If we want our offspring to have joyful and successful relationships, we need to provide them with the best example we possibly can. Living in mediocrity or worse burdens children with very confusing messages about relationships and happiness. It certainly instructs them that loving marriages and partnerships are not their birthright.

My initial post of 8.11 was in reply to the one written by Chikadee.

trappedsincesundaymorn · 11/03/2020 12:52

Staying in such an unhappy marriage "for the sake of the children" is the worst thing you could do imo. Your children will not thank you for it. What are you teaching your children about relationships if you stay? That it's better to be with someone and miserable than single and happy?

Bloomburger · 11/03/2020 13:11

A friends FIL & MIL stayed together till he was 18 as not to break up the family. He has awful trust issues and is quite cold emotionally as he never saw any love in his home life. His mother went out every night to see her 'boyfriend' and the father didn't have an issue with it. Sadly the boyfriend passed away a couple of years after the family split and I always feel that it's so sad that they had to live like that for so long it affected him and the mother could have had many happy years with her new partner.

They are all still friends but there is an air of sadness about all of them which pervades everything.

As a parent though I'd say the most important thing you can do for your child is show them a model of a loving, caring relationship based on respect for them to model future relationships around. I never had that and made a huge mistake marrying XH as I thought what he gave me was a normal relationship when it was just the same as my parents dysfunction relationship.

bloodywhitecat · 11/03/2020 13:24

I stayed in an unhappy marriage until the kids were adults for a variety of reasons, given my time again I wouldn't. It didn't do anyone any favours, least of all the kids.

wowsertrousers · 11/03/2020 13:36

@Attila, I completely agree that what you describe in your last post is sometimes, and probably even often, the case. My point was that the binary tone of your previous posts, both to the OP and @probablysue suggested that ALL those who decide to stay in an unhappy marriage fit that same description.

The fact that others have posted in a similar vein is neither here nor there. On threads like these, people (understandably) draw on their own personal experiences, and no doubt you and I are no exception to this. but the OP's marriage is not the same as that of other posters' parents. same goes for @probablysue. their circumstances are unique to them. and we don't know enough about them to be able to say ‘in MY case i was happier when my parents separated so it will be the same in YOUR case too'.

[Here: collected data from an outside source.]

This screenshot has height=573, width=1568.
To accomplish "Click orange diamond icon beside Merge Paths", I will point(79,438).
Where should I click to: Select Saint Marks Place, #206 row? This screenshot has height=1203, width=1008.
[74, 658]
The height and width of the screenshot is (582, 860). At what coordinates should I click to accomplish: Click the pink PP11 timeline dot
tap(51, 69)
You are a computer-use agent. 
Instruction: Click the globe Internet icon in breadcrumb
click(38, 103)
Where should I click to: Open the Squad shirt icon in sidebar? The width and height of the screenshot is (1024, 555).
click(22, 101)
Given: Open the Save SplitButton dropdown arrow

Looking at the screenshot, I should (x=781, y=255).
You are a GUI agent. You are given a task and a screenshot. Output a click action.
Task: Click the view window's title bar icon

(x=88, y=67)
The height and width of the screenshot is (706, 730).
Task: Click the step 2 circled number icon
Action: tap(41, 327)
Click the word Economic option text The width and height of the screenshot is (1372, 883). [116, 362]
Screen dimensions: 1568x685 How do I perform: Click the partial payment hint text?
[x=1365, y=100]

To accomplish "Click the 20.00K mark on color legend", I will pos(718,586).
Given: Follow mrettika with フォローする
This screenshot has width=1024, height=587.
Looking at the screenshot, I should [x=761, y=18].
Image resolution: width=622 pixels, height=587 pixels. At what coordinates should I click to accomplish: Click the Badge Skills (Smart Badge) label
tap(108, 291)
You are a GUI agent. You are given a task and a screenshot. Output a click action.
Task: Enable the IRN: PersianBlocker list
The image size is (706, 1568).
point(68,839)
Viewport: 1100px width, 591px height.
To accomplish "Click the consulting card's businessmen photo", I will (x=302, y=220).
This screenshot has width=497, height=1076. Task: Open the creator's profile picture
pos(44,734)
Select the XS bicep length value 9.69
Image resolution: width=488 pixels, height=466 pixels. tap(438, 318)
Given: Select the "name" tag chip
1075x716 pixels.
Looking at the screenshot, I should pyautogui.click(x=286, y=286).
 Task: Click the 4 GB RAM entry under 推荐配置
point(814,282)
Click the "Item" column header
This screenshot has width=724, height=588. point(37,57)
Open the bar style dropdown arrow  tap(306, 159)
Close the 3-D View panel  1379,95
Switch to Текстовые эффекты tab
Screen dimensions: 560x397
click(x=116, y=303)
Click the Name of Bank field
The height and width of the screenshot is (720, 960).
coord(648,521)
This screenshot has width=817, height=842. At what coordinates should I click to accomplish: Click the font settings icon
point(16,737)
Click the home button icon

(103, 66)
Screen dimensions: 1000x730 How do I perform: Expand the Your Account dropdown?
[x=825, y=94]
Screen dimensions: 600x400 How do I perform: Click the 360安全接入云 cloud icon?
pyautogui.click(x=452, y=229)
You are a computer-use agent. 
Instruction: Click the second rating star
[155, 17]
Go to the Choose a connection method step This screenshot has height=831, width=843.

This is someone else’s life. And I always feel deeply uncomfortable when I read people saying things along the lines of ‘you must leave or you’ll damage your kids’, based on next to no information. People saying this may of course be right, but, based on just a few lines of text, we’ve really got very little idea - the OP’s husband not trusting her and the lack of affection don’t sound great at all, but we don’t know whether there’s constant yelling and/ or tension, or whether they feel unfulfilled in a less in your face kind of way. we don’t know their financial situations (would separation involve moving away, perhaps from existing support networks? would the kids need to be uprooted from their schools? would they struggle to afford the essentials for the kids?) we don’t know whether the kids involved have any additional emotional needs - such kids are obviously likely to find parental separation much harder to deal with than others.

Leaving may make the OP and @probablysue happier, and it may be better for their kids in the long run. Absolutely. But it’s equally possible that, with a chunk of hard work and counselling etc from both parties, perhaps a happier, more fulfilling marriage could actually be secured. At risk of sounding like a broken record, we simply don’t have enough knowledge of the individual circumstances involved here to be able to say 'living in such unhappiness is failure'.